Numerous studies analysed reasons for cancellation of elective surgery. The main focus of these previous investigations lay on optimizing perioperative processes and patient preparation [8,9,10,11,12], and only three of these studies identified groups with an elevated risk of being cancelled. These retrospective studies demonstrated an association between cancellation and age, socioeconomic status and gender. Cho et al. analysed more than 60,000 surgical interventions in a Korean University hospital and found 8% cancellations with a significant correlation of cancellation with increasing age. An Iranian group analysed the effect of a health care transformation plan on surgical cancellations and showed an association between the type of insurance, marital status, sex and surgical cancellations [13,14,]. However, there are many differences between the corresponding national health care systems and the reasons for these effects most likely differ substantially.

Nevertheless, aspects of health inequality and undertreatment in certain groups are well described in developed countries and age as a risk factor for inadequate treatment has been shown in several areas of medicine [14,15,16]. On the other hand, there is a multitude of medical reasons to provide less invasive treatment to elder patients with multi-system physiological changes and it is hard to distinguish between a rational decision and undertreatment.
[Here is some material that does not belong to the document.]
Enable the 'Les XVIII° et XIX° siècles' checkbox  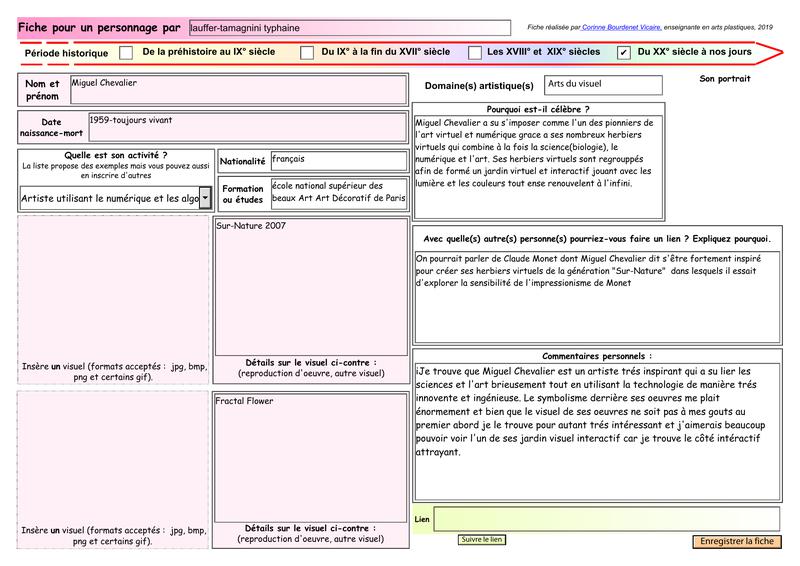(x=475, y=52)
However, some examples of less intense or frequent therapy show aspects of undertreatment and it can be assumed to be the result of a kind of misconception of healthcare providers. In contrast, we hypothesize that the effects in our study are rather unwanted in nature and due to procedural problems or possibly due to psychological effects. We strongly believe that awareness concerning this phenomenon is of high importance to avoid undertreatment in patients at risk.
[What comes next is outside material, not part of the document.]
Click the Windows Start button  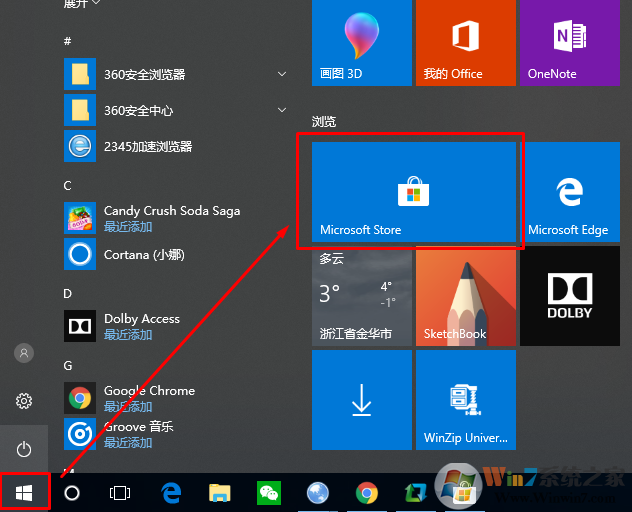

This study has some limitations. First of all, this is a single-centre study and we can only hypothesize that the effects are generalizable. However, the examples discussed above from the medical literature suggest that these effects are present or even widespread in health care systems of developed countries. As the reason for cancellation was analysed retrospectively and could not be proven in any case as non-medical in nature, we could not exclude that postponing was due to medical reasons at least in some cases. Second, this study was not designed to give a precise analysis of underlying reasons for surgical delay or analysed conceptions of the physicians responsible. Strictly speaking, the data provides an association—causality can be assumed but is not proven.

Furthermore, the low response rate might represent a bias. In general, groups with lower level of education or language barriers tend not to take part in surveys and we cannot exclude that those groups were underrepresented in our study.

This is a pre-pandemic study. It has been estimated that the current COVID-19 pandemic will lead to 28,404,603 cancellations of elective operations [17]. This shortage of medical resources has the potential to heighten the unequal treatment of patients. Future efforts should be directed towards better describing risk factors for inequality, identifying groups at risk, and develo** programs to protect these groups from undertreatment.

Conclusions

We demonstrated that elderly patients and nursing home residents planned for elective surgery have a higher incidence of case cancellation. We postulate that this association is due to a mixture of medical and non-medical reasons. These findings should lead to awareness towards possible undertreatment of vulnerable groups.